Task directions
Word for word, restate the lines from the one containing "At what coordinates" through the last line of the material, and include no pictures.

Exercise inputs
________________

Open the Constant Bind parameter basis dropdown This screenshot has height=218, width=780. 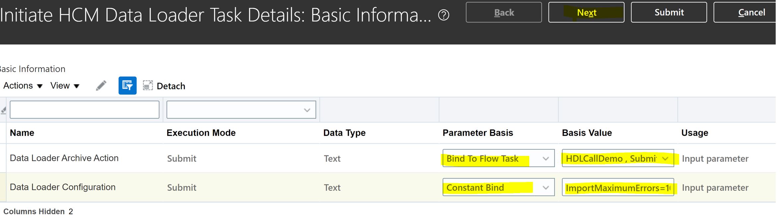pos(546,188)
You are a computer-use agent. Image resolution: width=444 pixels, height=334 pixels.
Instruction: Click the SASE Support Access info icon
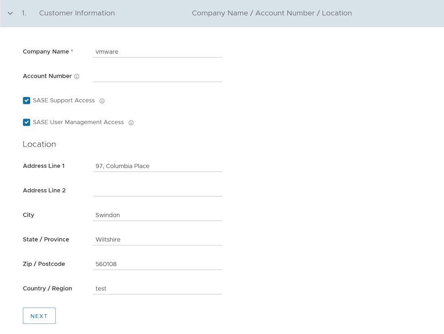click(x=102, y=101)
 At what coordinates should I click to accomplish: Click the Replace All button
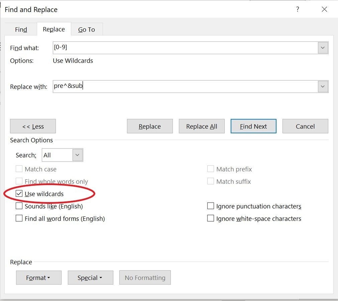click(x=201, y=126)
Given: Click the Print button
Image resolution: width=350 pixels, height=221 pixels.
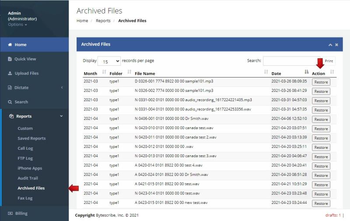Looking at the screenshot, I should coord(329,61).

________________

Response
 At what coordinates should I click to accomplish: Click the Replace All button
click(x=201, y=126)
Given: Click the Print button
Image resolution: width=350 pixels, height=221 pixels.
Looking at the screenshot, I should coord(329,61).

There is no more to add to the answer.